Segment Open

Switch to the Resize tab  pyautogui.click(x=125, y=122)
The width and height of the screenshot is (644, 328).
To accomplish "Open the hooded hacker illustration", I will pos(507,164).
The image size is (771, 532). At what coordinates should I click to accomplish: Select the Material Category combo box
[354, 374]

Segment Closed
Segment Open

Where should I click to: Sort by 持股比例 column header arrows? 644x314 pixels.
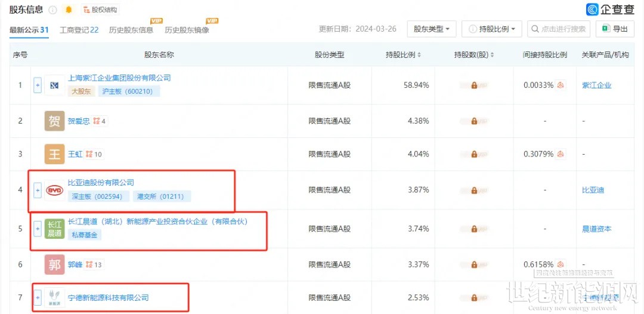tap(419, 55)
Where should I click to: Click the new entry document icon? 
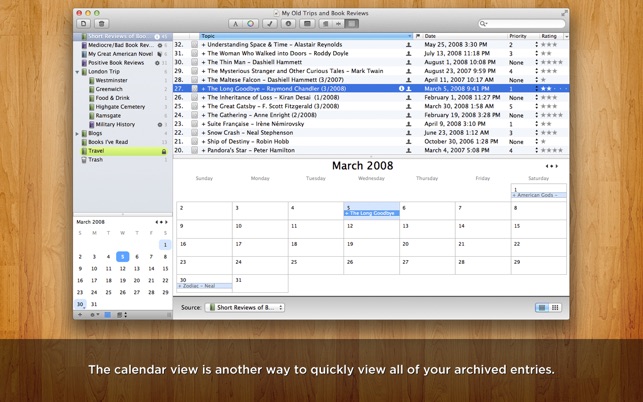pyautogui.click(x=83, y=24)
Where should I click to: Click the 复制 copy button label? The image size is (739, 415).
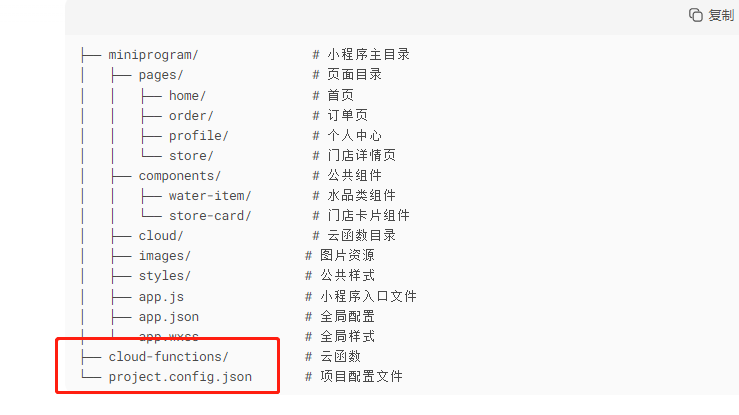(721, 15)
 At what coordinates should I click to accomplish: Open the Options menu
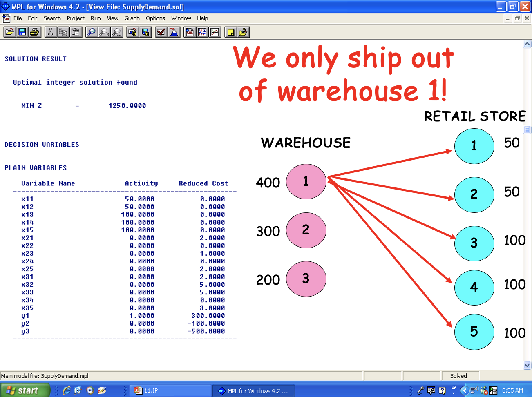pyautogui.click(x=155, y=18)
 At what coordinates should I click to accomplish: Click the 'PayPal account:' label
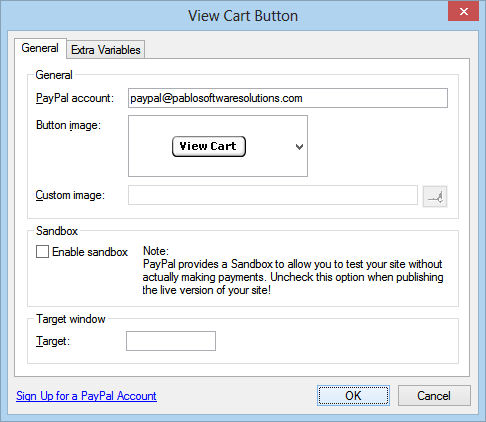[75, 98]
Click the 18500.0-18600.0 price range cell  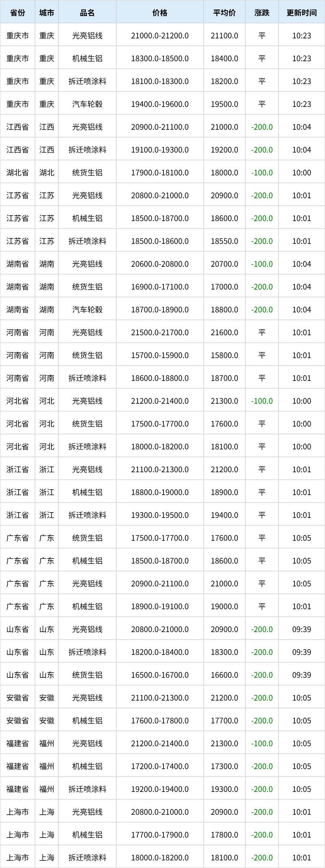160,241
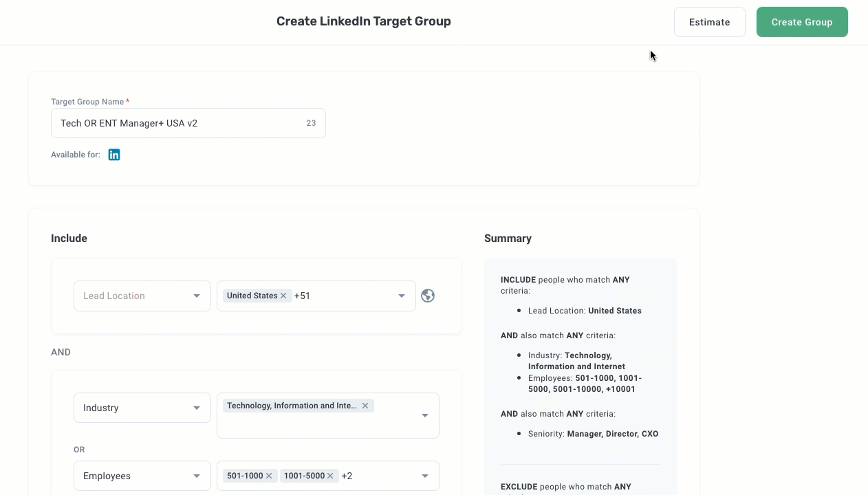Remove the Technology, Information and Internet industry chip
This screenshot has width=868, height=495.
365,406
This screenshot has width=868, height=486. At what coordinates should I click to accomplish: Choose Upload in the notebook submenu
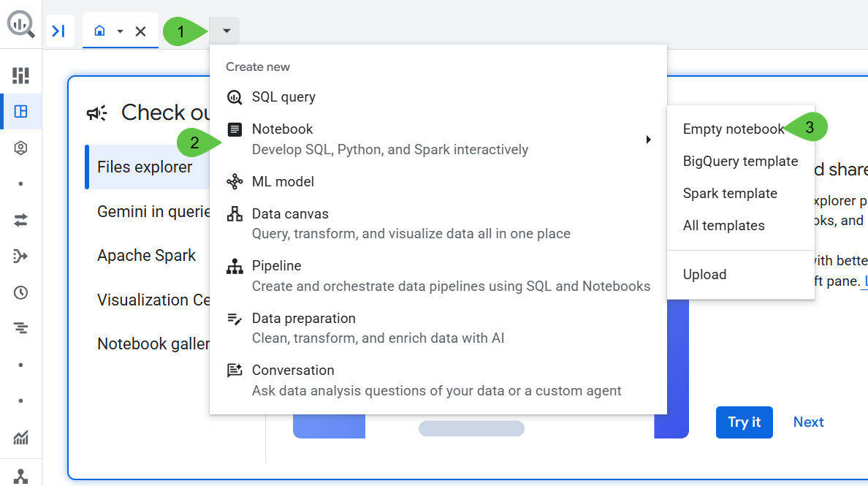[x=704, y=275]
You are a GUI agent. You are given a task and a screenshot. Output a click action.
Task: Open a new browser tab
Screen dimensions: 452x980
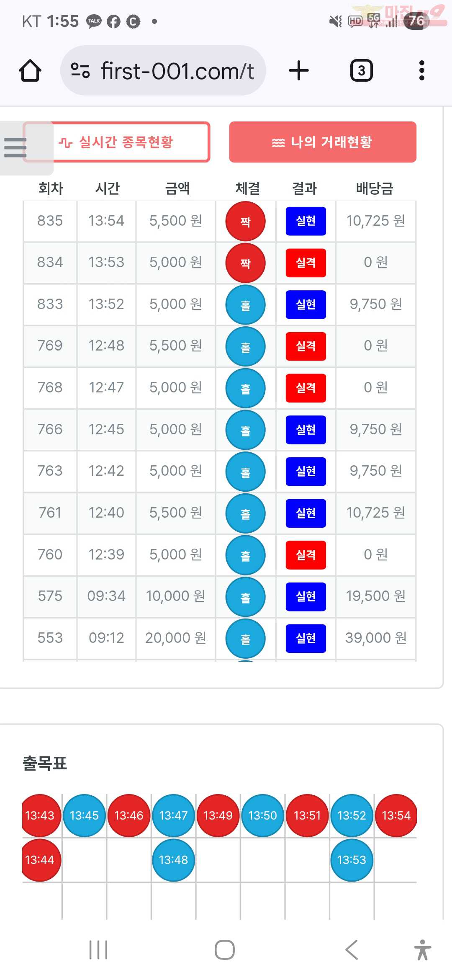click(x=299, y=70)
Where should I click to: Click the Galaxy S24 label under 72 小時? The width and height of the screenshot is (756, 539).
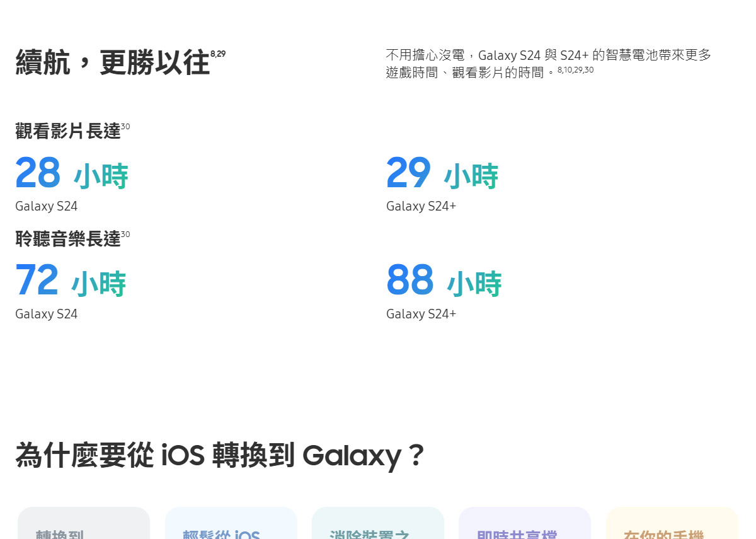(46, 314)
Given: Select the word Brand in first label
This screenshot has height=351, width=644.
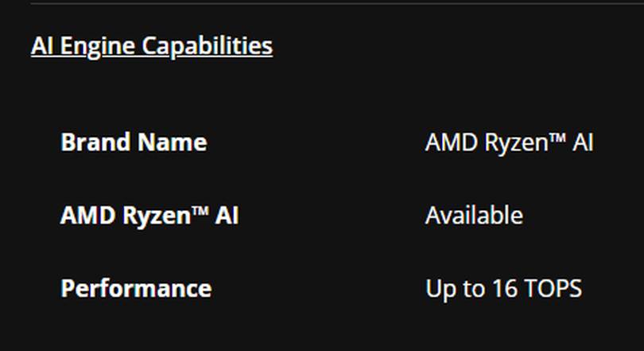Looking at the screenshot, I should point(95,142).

Segment Closed
Segment Open

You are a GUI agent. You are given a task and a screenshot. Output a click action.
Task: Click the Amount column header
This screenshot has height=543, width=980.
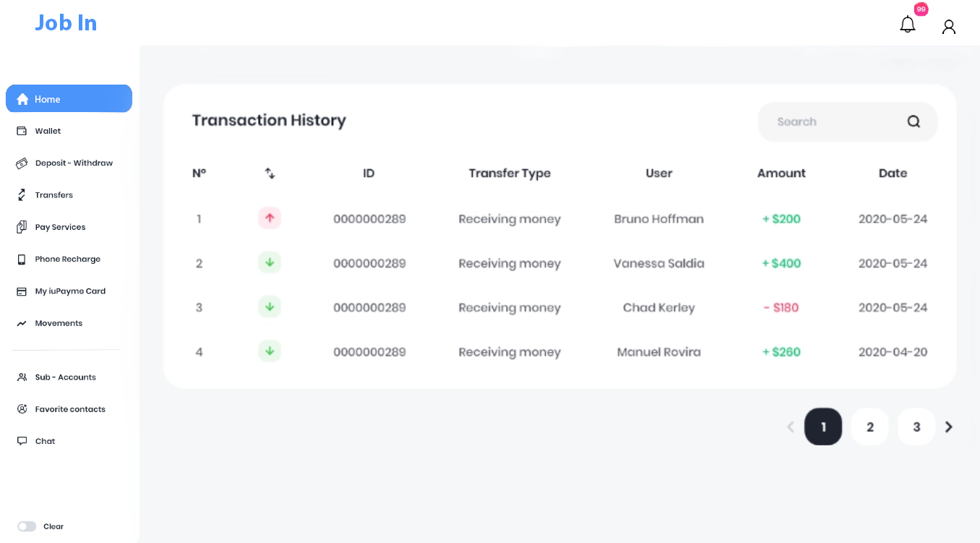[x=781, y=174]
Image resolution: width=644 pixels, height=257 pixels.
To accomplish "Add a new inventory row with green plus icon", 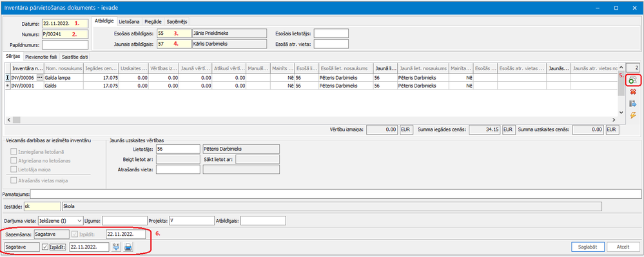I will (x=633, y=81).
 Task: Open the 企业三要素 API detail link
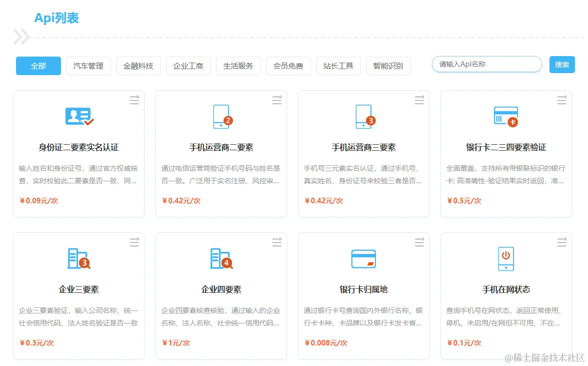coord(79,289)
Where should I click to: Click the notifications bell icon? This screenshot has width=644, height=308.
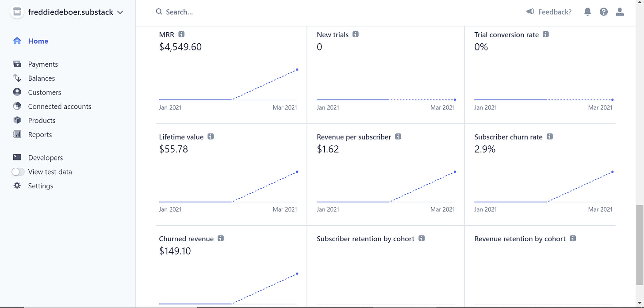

Segment Closed

Your assignment: In the listing above, find the line with "Task: Open a new browser tab" and the line with "Given: Select the word Brand in first label". Copy both of them and every line between, exactly, but not the pictures.

Answer to this task:
Task: Open a new browser tab
Screen dimensions: 452x980
click(x=299, y=70)
Where should I click to: Click the Galaxy S24 label under 72 小時? The width and height of the screenshot is (756, 539).
(46, 314)
Given: Select the word Brand in first label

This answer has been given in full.